Nous rappelons aussi tout l’intérêt de mettre en place un budget vert, comme le font de plus en plus de collectivités, pour intégrer les considérations environnementales tout au long du processus budgétaire, de la construction au vote budgétaire et enfin lors de l’évaluation. Nous avons hâte de découvrir en juin prochain, l’annexe obligatoire au compte administratif 2024, analysant les impacts positifs ou négatifs des dépenses d’investissement sur l’environnement.
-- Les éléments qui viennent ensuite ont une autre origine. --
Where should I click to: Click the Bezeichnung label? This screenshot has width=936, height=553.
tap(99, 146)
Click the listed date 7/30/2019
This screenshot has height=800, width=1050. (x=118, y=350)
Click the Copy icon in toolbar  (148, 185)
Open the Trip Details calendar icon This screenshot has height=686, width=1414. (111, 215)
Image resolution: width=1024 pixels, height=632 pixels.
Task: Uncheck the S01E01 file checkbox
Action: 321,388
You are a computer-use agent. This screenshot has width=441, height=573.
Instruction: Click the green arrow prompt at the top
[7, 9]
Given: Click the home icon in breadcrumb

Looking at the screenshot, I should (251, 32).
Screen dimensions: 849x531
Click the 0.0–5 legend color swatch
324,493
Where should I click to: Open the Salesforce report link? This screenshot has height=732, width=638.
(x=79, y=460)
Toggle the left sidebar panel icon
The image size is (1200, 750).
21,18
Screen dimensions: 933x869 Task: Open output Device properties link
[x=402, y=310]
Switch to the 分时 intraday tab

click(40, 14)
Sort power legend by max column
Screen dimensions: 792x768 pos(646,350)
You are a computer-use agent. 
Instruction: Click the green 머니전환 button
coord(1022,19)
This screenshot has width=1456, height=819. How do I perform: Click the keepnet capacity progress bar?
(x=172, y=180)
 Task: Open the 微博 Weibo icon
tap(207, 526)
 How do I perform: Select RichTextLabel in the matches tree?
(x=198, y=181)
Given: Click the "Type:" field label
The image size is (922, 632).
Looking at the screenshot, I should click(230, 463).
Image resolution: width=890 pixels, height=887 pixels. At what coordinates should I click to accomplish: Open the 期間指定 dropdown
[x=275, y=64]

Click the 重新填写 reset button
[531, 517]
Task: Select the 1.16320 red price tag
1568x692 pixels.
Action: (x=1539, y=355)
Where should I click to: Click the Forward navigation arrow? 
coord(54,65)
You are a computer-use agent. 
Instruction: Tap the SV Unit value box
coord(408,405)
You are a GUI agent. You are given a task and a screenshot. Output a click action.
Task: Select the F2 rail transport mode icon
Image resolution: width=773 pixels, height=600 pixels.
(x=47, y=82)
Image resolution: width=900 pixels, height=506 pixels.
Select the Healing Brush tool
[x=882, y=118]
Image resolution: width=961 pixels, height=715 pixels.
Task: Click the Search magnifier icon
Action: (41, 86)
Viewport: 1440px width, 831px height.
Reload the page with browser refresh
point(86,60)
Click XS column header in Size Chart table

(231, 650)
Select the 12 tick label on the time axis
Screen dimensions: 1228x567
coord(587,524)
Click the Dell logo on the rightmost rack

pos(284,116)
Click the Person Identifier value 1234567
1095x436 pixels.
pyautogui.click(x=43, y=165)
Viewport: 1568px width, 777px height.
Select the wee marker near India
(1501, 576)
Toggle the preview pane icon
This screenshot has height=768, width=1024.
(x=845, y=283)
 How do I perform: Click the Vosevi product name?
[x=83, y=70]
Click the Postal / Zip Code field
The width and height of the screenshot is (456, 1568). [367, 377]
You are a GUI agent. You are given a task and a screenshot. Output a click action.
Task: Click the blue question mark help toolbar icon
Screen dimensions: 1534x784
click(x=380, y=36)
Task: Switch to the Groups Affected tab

Une autre approche budgétaire intéressante, est celle qui aurait pu être mise en œuvre au regard du Schéma d’amélioration de l’accessibilité des services au public (SDAASP). Dans la suite du conseil, vous allez nous présenter la stratégie 2025-2030 du Département en la matière, qui recense les orientations et actions mais sans engagement budgétaire. Il serait donc pertinent de pouvoir identifier, voire orienter les décisions budgétaires en fonction du SDAASP.
Pour conclure, ce rapport d’orientations budgétaires démontre à nouveau que les décisions budgétaires et austéritaires nationales, ainsi que les priorités anachroniques du Département du Nord en matière d’investissement menacent trop souvent les dispositifs d’aide sociale et de solidarité.